She sketches sombre vistas of decline, industrial wastelands where every window pane is smashed and every cracked pavement sprouts weeds, among which the bewildered unemployed huddle like refugees:

There was a strong wind and a gray light squeezed from among the clouds. In that light, he saw the brown-red rust, like dead blood, on the steel of the giant cranes—and bright, green, living weeds, like gorged cannibals, growing over piles of broken glass at the foot of walls made of empty frames. At a gate in the distance, he saw the black silhouettes of men. They were the unemployed from the rotting hovels of what had been a prosperous town. (p. 51)[i]

 They reached the factory of the Twentieth Century Motor Company two miles and two hours later. They knew, as they climbed the hill, that their quest was useless. A rusted padlock hung on the door of the main entrance, but the huge windows were shattered and the place was open to anyone, to the woodchucks, the rabbits and the dried leaves that lay in drifts inside.

The factory had been gutted long ago. The great pieces of machinery had been removed by some civilized means—the neat holes of their bases still remained in the concrete of the floor. The rest had gone to random looters. There was nothing left, except piles of twisted, rusted scraps, of boards, plaster and glass splinters—and the steel stairways, built to last and lasting, rising in trim spirals to the roof. (pp. 286–7)

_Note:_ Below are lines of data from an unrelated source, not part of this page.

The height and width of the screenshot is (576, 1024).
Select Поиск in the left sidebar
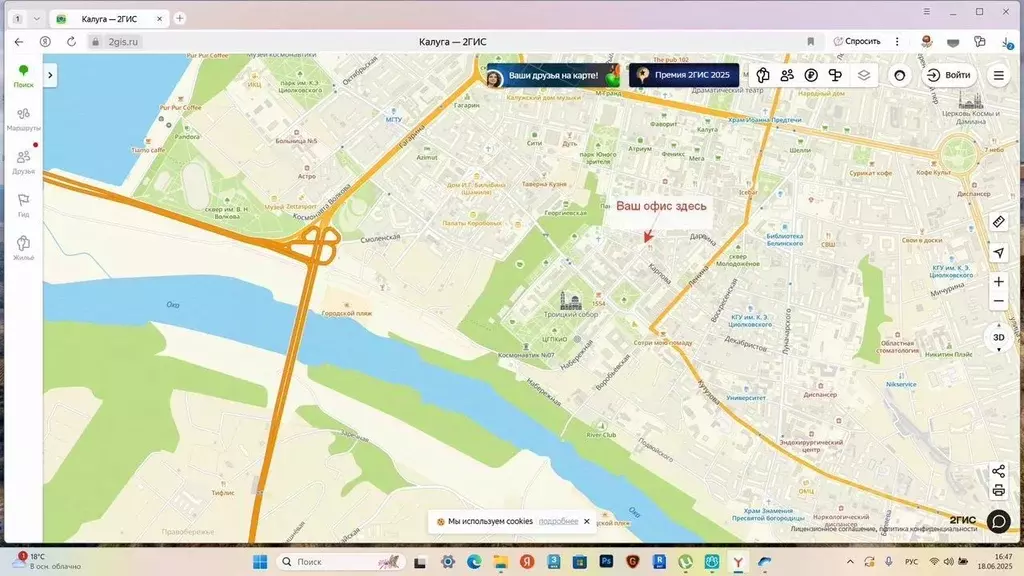point(23,76)
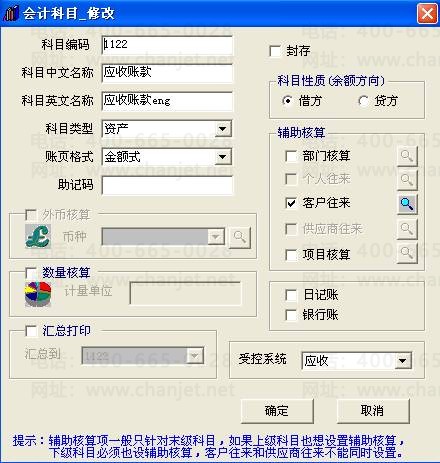Screen dimensions: 440x463
Task: Click the 取消 button
Action: coord(373,411)
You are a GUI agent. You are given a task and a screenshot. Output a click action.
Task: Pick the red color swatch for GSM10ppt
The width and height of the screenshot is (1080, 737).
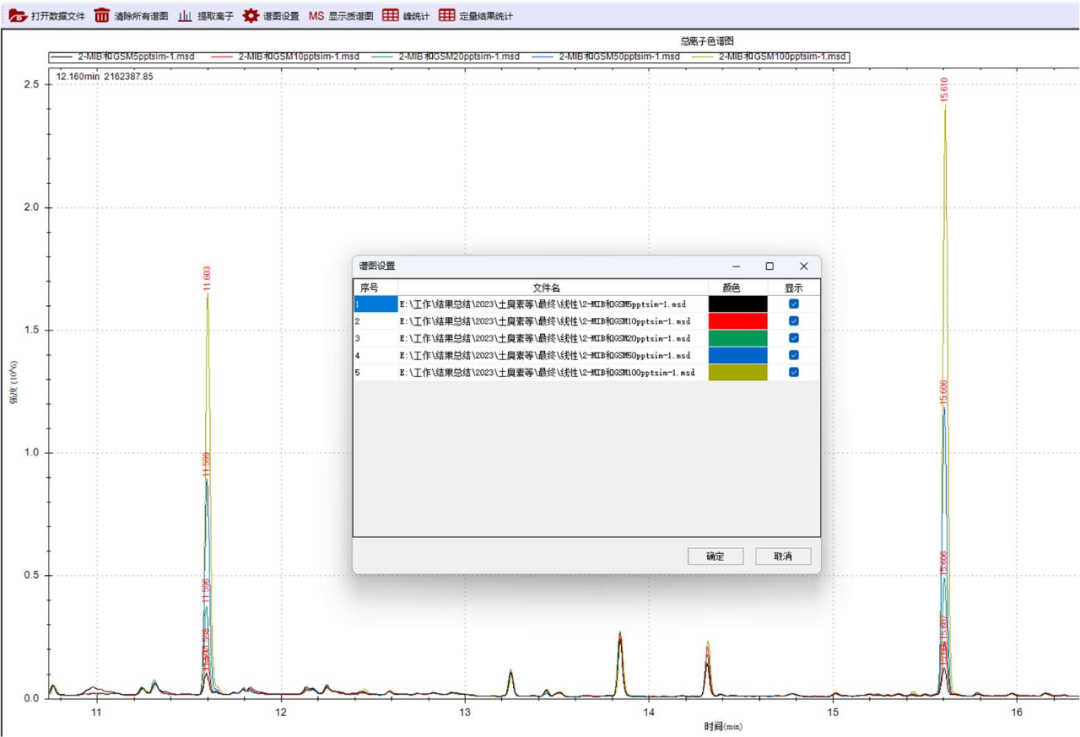point(737,321)
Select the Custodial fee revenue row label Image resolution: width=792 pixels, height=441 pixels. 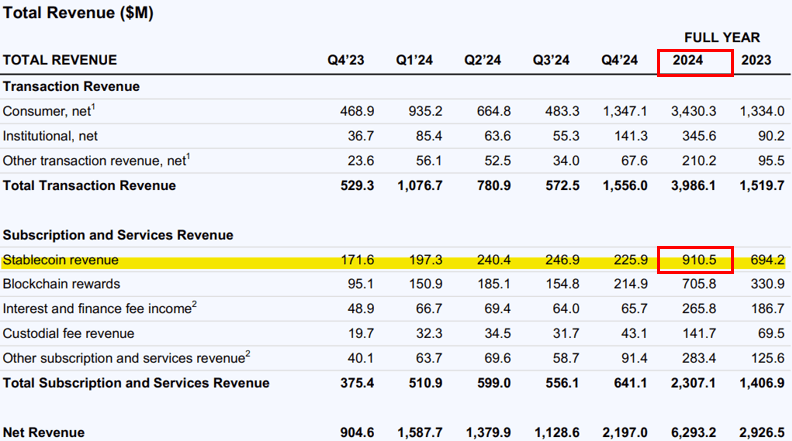68,333
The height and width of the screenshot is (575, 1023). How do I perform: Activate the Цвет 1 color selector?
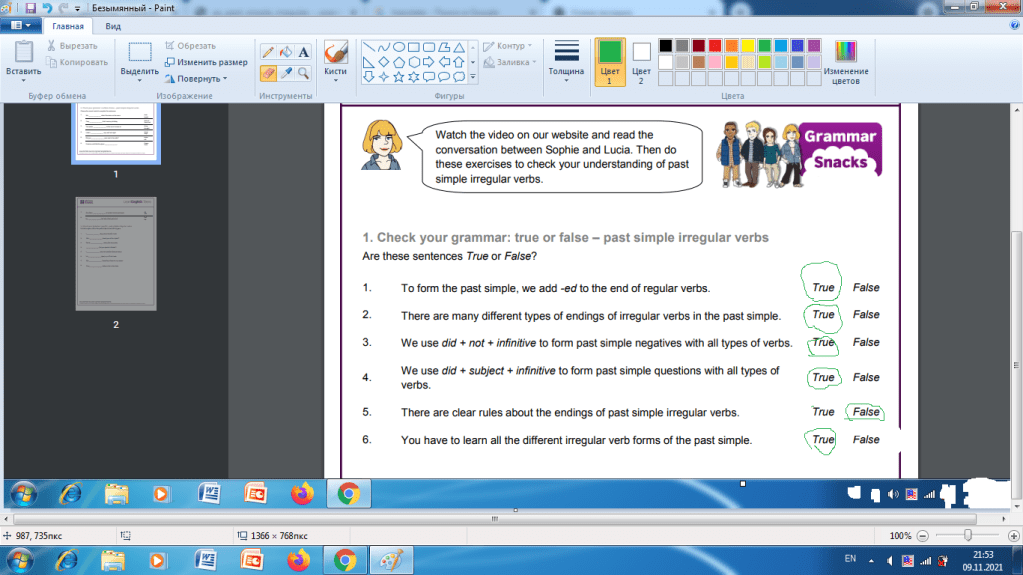point(609,61)
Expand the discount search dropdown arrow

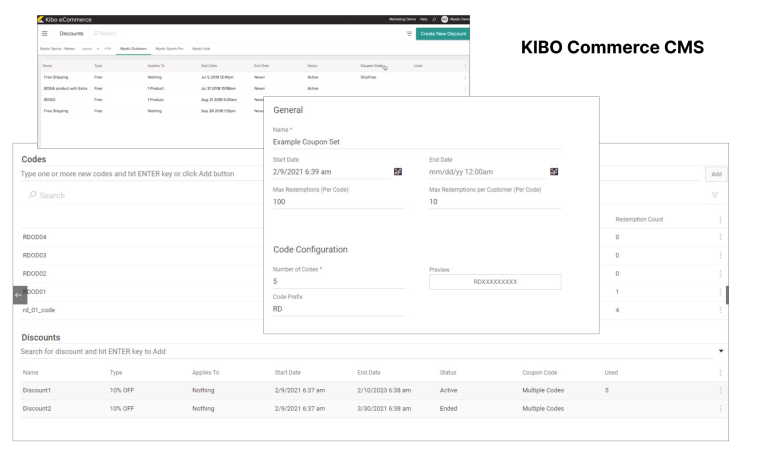point(721,352)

Published in 1957, Rand’s descriptions of these forlorn scenes read like prophecies of the urban and suburban dry rot that set in as the American auto industry began to falter in the 1990s and after. Rand’s doctrine posits such decline as the necessary consequence of government meddling: of the imposition of stupid social policies and regulations on industries that, if left to go their way, would have produced untold wealth for all in season. Instead, drones incapable of inventing the toothpick have got their legislative and regulatory fingers into all those worthy industrialists’ pies, to plunder the honest surplus of their honest endeavours. Rand’s lantern-jawed, Gary Cooper–cutout[ii] he-men (and, in Dagny Taggart, her one he-woman) of oil field, mine, mill and rail are all so many noble stags being brought low and torn to pieces by the hounds of self-serving legislators and social engineers, their stratagems informed and abetted by dishonest leftie academics and sleazy journalists and poetasters.

This is all highly entertaining fiction, but in real life, as it happened, it was Henry Ford’s legatees in Detroit who, in a climate of laissez-faire deregulation and corporate tax-cutting, mismanaged and blundered their way into financial straits from which they then looked to the government and the taxpayer to bail them out (a mortal sin in Rand’s catechism). Ken Lay of Enron infamy was exactly the kind of debt juggler and paper-asset pusher that Rand despised, yet he and his kind were, in their time, enthusiastically serviced, and even celebrated, by legislators and thinktankers who trumpeted their allegiance to the driest of liberal-economic principles, often with reference to Rand’s works and teachings. Clearly, they could not have read them as closely as one might wish. Lay’s programs of ‘rolling blackouts’ in California looked like out-takes from scenes of similar disruption in Atlas Shrugged that are engineered by Rand’s socialist creeps, not by her sturdy capitalist saints.

Dagny Taggart has a brother, James, with whom she owns and runs Taggart Transcontinental. But James Taggart possesses the charm and competence of a psychotically indulged Chihuahua. Dagny, of course, does all the heavy lifting in the running of their railroad, and gets scarce thanks for it too. James’ talents lie elsewhere: ‘They talked about [James’] gift of “making railroads prosper,” his “good press,” his “Washington ability.” He seemed unusually skillful at obtaining favors from the legislature’ (p. 52).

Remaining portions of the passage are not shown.